I note the complaints about the king’s “violence and vengeance” are from this century, not from the Lord’s contemporaries. To understand why the king’s storyline reaction to the murder of his servants and the rejection of his invitation appears to have inspired no objections at the time, consider the conduct of the powerful men with whom the Lord’s audience was familiar. Suppose the king in the parable had been Tiberius Caesar, for instance. How might that have played out for the rebels? Would he have sat them down for a cup of tea and a nice frank chat about their issues, perhaps? [Answer below.*]

Comparatively speaking, the king in the Lord’s parable is the epitome of gracious moderation and restraint. If his first century audience could hear Janet Hunt’s complaint that she could not possibly grant her allegiance to a king like the one in the parable, they would be rolling on the floor in hysterics. On the contrary, any king incapable of responding decisively to such a flagrant provocation would not be a man worth serving.

Invitations and Commands

We’re not first century Jews, of course. We’re not being offered history’s first chance to voluntarily and enthusiastically embrace the man God has chosen to judge the world in righteousness. All the same, perhaps there’s something for us in the parable, and that is this: We often present the gospel as an invitation, and that’s reasonable, since scripture often frames it that way.

However, the gospel invitation is no more optional than the wedding invitation of the king in the parable.

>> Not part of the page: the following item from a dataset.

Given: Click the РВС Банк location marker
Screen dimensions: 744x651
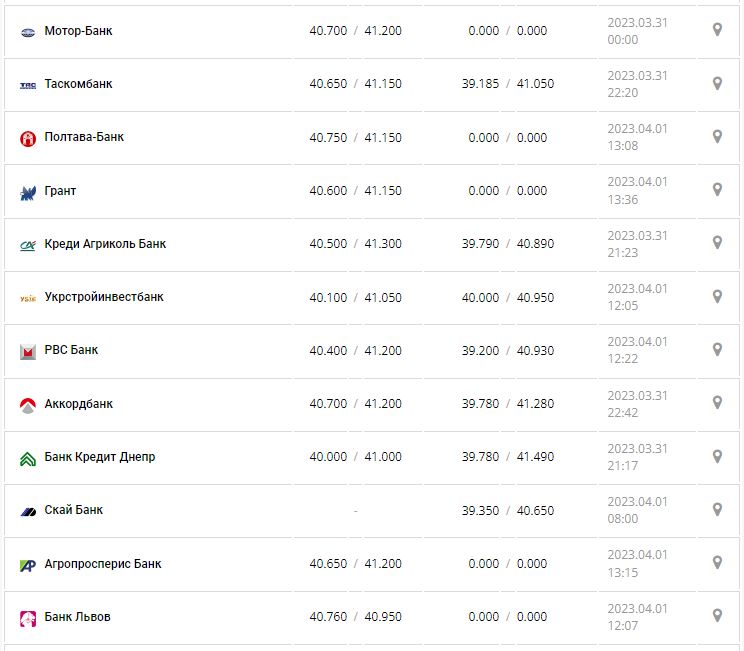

The occasion of its offering to the world is of far greater grandeur and urgency, and the insult to both King and Heir from those who dismiss them is orders of magnitude greater.

For this reason we read formulations like, “The times of ignorance God overlooked, but now he commands all people everywhere to repent,” and “the Lord Jesus is revealed from heaven with his mighty angels in flaming fire, inflicting vengeance on those who do not know God and on those who do not obey the gospel of our Lord Jesus.” These verses frame the gospel as a life-and-death matter, not merely a gentle suggestion or the opportunity at a can’t-miss spiritual investment.

You cannot disobey an invitation, but you can certainly disobey a command. The gospel is both. The one who disobeys the gospel is a rebel, and a rebel has no place at a banquet or in a kingdom.

___________________________
* From the Infogalactic entry on Tiberius Caesar, a sweetheart compared to his adopted grandson, Caligula: “Executions were now a stimulus to his fury, and he ordered the death of all who were lying in prison under accusation of complicity with Sejanus. There lay, singly or in heaps, the unnumbered dead, of every age and sex, the illustrious with the obscure. Kinsfolk and friends were not allowed to be near them, to weep over them, or even to gaze on them too long. Spies were set round them, who noted the sorrow of each mourner and followed the rotting corpses, till they were dragged to the Tiber, where, floating or driven on the bank, no one dared to burn or to touch them.”